The literature presented above is summarized in Table 1 and is representative of the defense approaches for three primary physical attacks-power, timing, and electromagnetic analysis discussed above. It covers a variety of methods, from standalone devices to comprehensive frameworks for SoC-level system security, and details about the simulation, hardware platform, and security metrics. However, the open questions that the research community is still struggling with are - how does one define the security of the chip and system as a whole? Are there any unified metrics that the community can use? Also, how do we deal with emerging threats inevitable in IoT? Can artificial intelligence be a friend in designing security methods against physical attacks? What is the best way forward?
Unified Countermeasures for IoT
As mentioned earlier, IoT devices are a constrained power budget, so it is imperative to design unified countermeasures that can address multiple attacks simultaneously.
An embedded trusted platform module is proposed in [53] to address a variety of side-channel attacks, including power, timing, fault, and power-glitching attacks. This work makes use of a quantized controller as shown in Fig. 3, that sits between a security-critical core and the rest of the system. A controller uses integrated decoupling capacitors to create uniform power and timing footprints. The inherent implementation of the controller allows control where the computer processor receives its power. During security-critical processes, it can switch the processor’s power source from the main power rail to the controller’s internal storage capacitors, invisible to attackers. This allows the power traces to become unreadable with the proper implementation. A core design is to leverage on-demand isolation to allow side-channel protection from a software-level decision, making the method effective in real-time changes to accommodate IoT design.
The paper [54] proposes strategies that could be used for the design specific targets, specifically for lightweight IoT applications. The first method is to use a maximum distance separable linear layer to incorporate diffusion and fault space transformation that helps to protect against classical cryptanalysis and differential fault attacks. The second strategy exploits modified transparency order metrics to select from different S-box implementations that guide the adequate refresh rate for the mask to defeat the differential power attacks with the same resistance. Cipher-dependent nibble-wise shuffling was proposed in their third method to enhance the side-channel resistance.
Secure processor using quantization controller [53]
Stellar technique for side-channel protection [30]
Recently, Das et al. used white-box modeling [30] to develop a low-overhead generic circuit-level countermeasure called STELLAR - Signature aTtenuation Embedded CRYPTO with Low-Level metAl Routing against electromagnetic and power side-channel attacks shown in Fig. 4. This approach utilizes the local lower-metal layers to route the crypto core with a signature suppression circuit, reducing the leakage reaching the top metal layer.

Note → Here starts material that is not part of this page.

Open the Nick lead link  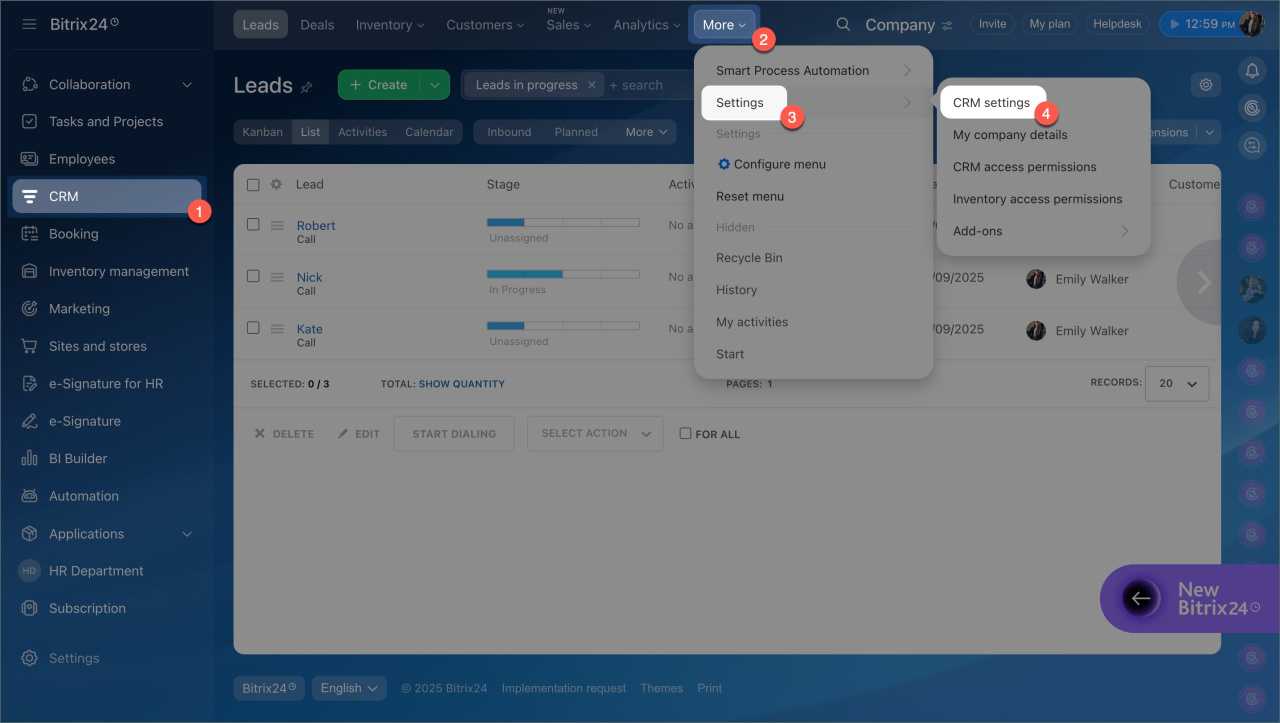(309, 277)
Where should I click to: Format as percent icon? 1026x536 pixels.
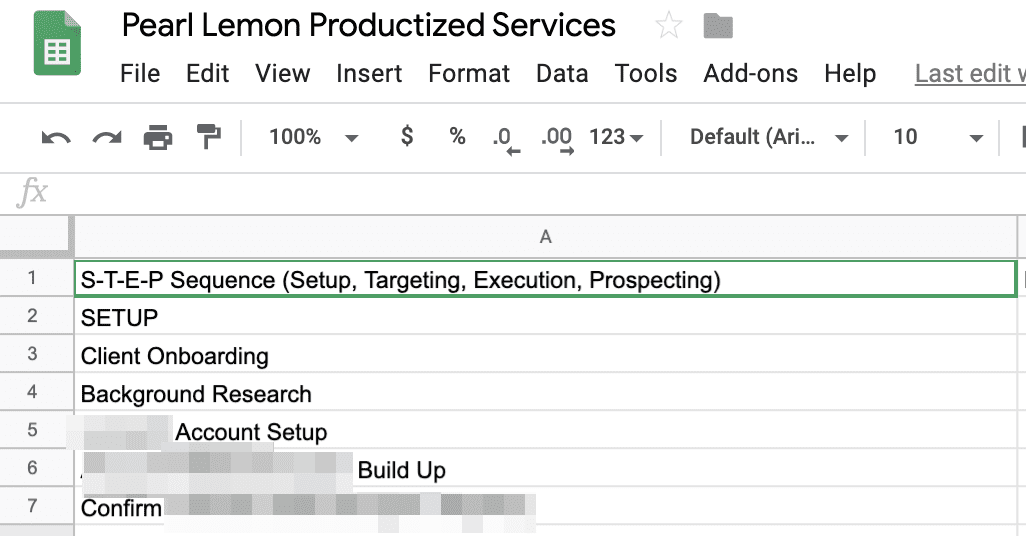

In the paper [55], the authors proposed a concurrent software approach to resist the side-channel and fault attacks. This countermeasure is generic and applicable to any byte-size cipher. It utilizes larger data path of 32-bit or 64-bit Microcontroller units to carry out parallel byte-sliced encryption. As depicted in Fig. 5, the same data byte D1 is cloned four times and encrypted using a fake key (K\(_F\)) twice and a true key (K\(_T\)) twice. This arrangement will generate the correlated algorithmic noise to protect against SCA as both computations operate parallel on the same data but using two different keys. The same approach helps detect the fault injection attack because of duplicated results from both the fake and correct key computation to detect any anomalies.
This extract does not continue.